> Source passage
A shorter period of CBT might reduce costs and make treatment available to more patients.
During a plenary session at the 2019 ICED meeting in New York in March, Glenn Waller, DPhil, of the Department of Psychology at the University of Sheffield, Sheffield, UK, described a 10-session cognitive behavioral therapy (CBT-T) program that he and his colleagues have recently developed.
Dr. Waller pointed to the ICED conference theme, “Start Spreading the News,” and asked where the news is coming from and where is it going. “We should be listening,” he said. “We have effective but not perfect therapies; these could be better,” he added. Dr. Waller and colleagues have developed a shortened form of CBT that is showing early promise. He added some key (and perhaps provocative) points contrasting traditional psychotherapy and CBT-T:
- More therapy does not make for a better outcome, according to Dr. Waller. He said, “Typically, if we do wait for patients to spring into action in bulimia nervosa, the number of sessions is usually a mean of 45. This is twice the recommended number of sessions.”
- Manuals improve outcomes but many clinicians don’t even pick them up; “we still rely on osmosis,” he said.
- Therapists don’t need specific training for a specific disorder.
- Most therapists are over-trained for what they do.
- If he had his choice, Dr. Waller said, he would develop treatment models that don’t rely on over-trained, overly expensive therapists. More therapy doesn’t make for better outcomes, he added.
Dr. Waller said that CBT-T began as a result of many frustrations, especially from poor attention to patient outcomes. One of the questions his group and others have had to face was how to get patients into therapy quickly and effectively. A faster turnover was needed to deal with resource limitations, where lengthy waiting lists keep people from receiving needed treatment.
To test the efficacy of CBT-T, Dr. Waller and colleagues recently treated 93 non-underweight adult eating disorder patients. These patients received a protocolized 10-session program of CBT, which was delivered by clinical assistants, under supervision (Int J Eat Disord. 2018; 51:262). By the end of their therapy 31% of the patients had dropped out. Statistically significant changes in EDE-Q Global and subscale scores as well as ED behaviors were seen at the end of treatment and at a three-month follow-up. The authors note the magnitude of change was in the range seen in studies of more traditional CBT approaches. (More recently, Pellizer, Waller, and Wade [Eur ED Rev,2019, epub ahead of publication] reported a second trial of 52 individuals treated by 6 different trainees, with similarly encouraging results.)
Dr. Waller and his colleagues were pleased to find that the shorter-term CBT showed similar efficacy as that reported in larger, separate studies of longer-term therapy, and it could mean reduced patient costs and improved access to care. He added, “We initially thought that shorter treatment would not be as effective, but patient experiences were generally very good. Briefer therapy can work just as well as longer therapy. Now we have to transmit the news: we as clinicians can be more treatment-resistant than patients are, and we need to spread the news to patients and others that briefer treatment is better.”
These results should prompt discussion and perhaps reconsideration of treatment models for eating disorders. Can some therapies be shorter? Which individuals might benefit, and which need longer treatment? And, finally, while short-term outcomes are encouraging, is long-term outcome similarly positive?

> Data for review
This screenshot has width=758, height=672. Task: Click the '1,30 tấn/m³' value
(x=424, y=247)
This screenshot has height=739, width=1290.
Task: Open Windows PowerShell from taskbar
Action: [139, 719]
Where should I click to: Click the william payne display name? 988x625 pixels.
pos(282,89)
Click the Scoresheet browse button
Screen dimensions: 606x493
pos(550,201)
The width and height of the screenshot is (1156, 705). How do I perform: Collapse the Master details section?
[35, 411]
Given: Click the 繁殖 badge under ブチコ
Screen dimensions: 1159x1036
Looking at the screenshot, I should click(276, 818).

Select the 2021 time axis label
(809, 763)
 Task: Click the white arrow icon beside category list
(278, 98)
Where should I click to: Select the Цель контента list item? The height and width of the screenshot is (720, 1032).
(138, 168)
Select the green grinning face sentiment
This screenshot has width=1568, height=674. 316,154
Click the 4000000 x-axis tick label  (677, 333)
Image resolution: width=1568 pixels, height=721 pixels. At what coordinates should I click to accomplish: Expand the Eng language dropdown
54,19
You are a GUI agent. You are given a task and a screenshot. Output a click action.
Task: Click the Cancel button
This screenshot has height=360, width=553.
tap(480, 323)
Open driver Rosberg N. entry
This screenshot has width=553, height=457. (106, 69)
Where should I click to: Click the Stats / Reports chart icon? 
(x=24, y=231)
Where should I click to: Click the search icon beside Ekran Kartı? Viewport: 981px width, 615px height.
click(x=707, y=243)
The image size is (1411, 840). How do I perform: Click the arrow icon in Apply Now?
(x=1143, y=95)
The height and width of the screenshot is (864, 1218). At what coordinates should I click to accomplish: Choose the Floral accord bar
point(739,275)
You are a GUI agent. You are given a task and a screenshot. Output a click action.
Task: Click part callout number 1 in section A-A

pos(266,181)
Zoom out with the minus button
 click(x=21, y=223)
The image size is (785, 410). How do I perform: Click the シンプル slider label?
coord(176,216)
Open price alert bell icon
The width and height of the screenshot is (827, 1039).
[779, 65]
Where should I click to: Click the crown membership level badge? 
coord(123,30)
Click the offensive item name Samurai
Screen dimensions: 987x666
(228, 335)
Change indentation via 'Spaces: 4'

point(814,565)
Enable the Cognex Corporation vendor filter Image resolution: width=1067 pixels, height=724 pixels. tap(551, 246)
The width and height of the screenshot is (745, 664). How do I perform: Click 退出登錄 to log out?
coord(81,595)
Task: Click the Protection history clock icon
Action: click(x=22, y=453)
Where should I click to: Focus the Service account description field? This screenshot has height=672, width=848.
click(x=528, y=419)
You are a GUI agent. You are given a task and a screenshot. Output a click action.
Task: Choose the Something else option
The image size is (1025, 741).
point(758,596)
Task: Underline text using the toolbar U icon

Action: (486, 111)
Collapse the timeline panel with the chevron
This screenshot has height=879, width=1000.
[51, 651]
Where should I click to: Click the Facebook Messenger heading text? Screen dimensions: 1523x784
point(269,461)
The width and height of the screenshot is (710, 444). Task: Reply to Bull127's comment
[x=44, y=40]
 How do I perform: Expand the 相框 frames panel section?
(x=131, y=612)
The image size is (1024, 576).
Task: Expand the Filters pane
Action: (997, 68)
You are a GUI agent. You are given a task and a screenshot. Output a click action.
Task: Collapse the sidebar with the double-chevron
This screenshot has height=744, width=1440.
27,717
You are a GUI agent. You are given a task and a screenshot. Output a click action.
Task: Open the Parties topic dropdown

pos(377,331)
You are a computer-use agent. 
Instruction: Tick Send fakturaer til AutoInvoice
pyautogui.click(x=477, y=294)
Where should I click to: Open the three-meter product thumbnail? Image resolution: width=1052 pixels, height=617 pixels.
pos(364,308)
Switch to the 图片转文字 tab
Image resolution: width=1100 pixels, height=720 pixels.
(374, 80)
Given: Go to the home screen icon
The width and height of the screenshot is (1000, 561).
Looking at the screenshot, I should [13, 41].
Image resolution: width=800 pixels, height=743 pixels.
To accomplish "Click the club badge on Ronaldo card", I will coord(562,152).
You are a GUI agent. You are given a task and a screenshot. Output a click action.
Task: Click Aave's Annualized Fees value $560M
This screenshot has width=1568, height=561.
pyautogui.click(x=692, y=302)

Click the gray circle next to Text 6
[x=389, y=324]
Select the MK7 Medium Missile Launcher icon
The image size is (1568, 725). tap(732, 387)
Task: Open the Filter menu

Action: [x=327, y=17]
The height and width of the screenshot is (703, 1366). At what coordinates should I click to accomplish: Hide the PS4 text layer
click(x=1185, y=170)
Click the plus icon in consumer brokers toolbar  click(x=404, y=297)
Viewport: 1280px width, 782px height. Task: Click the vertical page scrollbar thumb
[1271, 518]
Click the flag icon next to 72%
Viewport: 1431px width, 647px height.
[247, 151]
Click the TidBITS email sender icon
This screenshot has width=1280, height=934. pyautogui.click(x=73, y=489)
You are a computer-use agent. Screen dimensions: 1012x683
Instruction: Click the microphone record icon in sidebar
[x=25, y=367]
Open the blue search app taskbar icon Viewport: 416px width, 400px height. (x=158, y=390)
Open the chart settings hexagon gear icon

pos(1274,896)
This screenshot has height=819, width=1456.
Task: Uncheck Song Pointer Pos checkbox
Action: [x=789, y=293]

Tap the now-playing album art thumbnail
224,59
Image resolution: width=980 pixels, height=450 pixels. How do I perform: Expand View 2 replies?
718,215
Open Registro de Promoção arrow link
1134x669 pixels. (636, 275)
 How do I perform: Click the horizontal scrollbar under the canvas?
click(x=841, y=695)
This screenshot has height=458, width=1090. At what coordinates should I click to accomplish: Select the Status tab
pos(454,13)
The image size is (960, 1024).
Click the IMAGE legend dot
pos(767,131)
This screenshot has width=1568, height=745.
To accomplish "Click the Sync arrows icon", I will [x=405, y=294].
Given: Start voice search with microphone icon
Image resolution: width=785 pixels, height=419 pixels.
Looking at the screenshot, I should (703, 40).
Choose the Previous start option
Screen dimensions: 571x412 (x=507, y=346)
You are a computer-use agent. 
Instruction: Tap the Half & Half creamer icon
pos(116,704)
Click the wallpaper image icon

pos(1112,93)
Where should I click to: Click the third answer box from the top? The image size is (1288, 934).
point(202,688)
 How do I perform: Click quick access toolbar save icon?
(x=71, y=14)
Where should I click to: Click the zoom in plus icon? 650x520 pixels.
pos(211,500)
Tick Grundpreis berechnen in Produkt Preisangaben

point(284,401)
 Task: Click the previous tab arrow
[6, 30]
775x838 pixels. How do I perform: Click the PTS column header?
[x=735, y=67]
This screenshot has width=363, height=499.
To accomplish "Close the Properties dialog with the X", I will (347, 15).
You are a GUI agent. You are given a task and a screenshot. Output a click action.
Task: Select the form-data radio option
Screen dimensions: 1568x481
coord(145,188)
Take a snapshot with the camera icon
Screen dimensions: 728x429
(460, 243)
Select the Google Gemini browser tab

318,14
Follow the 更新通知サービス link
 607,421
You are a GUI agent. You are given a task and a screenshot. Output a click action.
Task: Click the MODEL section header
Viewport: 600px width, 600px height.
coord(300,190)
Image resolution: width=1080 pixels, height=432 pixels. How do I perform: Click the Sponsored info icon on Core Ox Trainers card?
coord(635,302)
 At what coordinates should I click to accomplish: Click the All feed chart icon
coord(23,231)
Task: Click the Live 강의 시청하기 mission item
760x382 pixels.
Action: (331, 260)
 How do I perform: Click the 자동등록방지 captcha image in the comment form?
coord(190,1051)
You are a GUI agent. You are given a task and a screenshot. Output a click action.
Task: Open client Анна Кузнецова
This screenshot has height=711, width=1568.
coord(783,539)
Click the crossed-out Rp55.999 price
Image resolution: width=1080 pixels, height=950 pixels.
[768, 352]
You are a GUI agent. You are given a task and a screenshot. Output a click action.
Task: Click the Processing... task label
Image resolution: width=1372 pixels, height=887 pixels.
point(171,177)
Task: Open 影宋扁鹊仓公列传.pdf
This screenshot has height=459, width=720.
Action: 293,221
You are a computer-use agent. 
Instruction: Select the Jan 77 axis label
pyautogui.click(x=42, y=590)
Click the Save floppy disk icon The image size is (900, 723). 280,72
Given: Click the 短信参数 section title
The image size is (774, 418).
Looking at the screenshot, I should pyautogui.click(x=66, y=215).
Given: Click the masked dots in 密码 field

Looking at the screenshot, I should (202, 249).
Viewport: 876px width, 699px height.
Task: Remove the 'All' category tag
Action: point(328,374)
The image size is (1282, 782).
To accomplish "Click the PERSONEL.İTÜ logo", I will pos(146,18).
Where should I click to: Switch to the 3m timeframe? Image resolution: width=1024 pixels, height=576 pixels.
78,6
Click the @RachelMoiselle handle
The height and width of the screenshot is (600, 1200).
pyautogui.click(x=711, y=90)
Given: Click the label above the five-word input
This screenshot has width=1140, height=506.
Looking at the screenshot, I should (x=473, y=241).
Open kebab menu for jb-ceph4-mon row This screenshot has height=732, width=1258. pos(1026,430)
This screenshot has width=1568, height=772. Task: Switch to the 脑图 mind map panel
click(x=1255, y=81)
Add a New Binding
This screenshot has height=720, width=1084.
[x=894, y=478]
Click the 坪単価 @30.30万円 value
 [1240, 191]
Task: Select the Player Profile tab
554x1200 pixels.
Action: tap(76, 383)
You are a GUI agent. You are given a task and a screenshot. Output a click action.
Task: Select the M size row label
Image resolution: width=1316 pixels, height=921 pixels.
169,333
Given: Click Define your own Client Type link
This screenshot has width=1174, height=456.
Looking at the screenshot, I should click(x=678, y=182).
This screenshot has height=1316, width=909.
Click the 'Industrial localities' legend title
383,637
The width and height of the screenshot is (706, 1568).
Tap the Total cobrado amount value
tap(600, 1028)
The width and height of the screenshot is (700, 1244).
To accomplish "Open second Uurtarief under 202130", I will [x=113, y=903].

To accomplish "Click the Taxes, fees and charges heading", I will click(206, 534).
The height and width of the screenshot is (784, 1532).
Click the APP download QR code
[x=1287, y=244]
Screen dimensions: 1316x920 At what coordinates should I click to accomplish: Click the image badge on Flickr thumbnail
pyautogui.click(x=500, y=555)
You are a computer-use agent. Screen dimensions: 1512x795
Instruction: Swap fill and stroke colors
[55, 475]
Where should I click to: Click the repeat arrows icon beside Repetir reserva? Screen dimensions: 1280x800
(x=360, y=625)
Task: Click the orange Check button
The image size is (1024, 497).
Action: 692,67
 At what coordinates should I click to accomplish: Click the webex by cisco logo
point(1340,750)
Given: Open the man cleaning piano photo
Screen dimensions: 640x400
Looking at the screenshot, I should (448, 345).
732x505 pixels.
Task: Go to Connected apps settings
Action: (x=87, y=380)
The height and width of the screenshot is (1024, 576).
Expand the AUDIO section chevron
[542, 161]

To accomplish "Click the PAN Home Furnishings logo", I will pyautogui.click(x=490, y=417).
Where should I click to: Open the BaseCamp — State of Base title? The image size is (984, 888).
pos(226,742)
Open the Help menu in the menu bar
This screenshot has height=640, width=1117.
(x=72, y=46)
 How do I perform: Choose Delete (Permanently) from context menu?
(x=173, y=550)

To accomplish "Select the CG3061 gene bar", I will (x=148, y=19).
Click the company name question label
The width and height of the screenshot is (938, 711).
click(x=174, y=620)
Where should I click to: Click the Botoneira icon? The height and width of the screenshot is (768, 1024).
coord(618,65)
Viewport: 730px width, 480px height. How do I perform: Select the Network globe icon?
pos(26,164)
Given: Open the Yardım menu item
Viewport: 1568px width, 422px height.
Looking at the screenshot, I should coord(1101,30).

> What the task asks
Reproduce everything in the article on shorter CBT above, from "- Therapists don’t" down to "receiving needed treatment.", word for word.

> Exercise answer
- Therapists don’t need specific training for a specific disorder.
- Most therapists are over-trained for what they do.
- If he had his choice, Dr. Waller said, he would develop treatment models that don’t rely on over-trained, overly expensive therapists. More therapy doesn’t make for better outcomes, he added.
Dr. Waller said that CBT-T began as a result of many frustrations, especially from poor attention to patient outcomes. One of the questions his group and others have had to face was how to get patients into therapy quickly and effectively. A faster turnover was needed to deal with resource limitations, where lengthy waiting lists keep people from receiving needed treatment.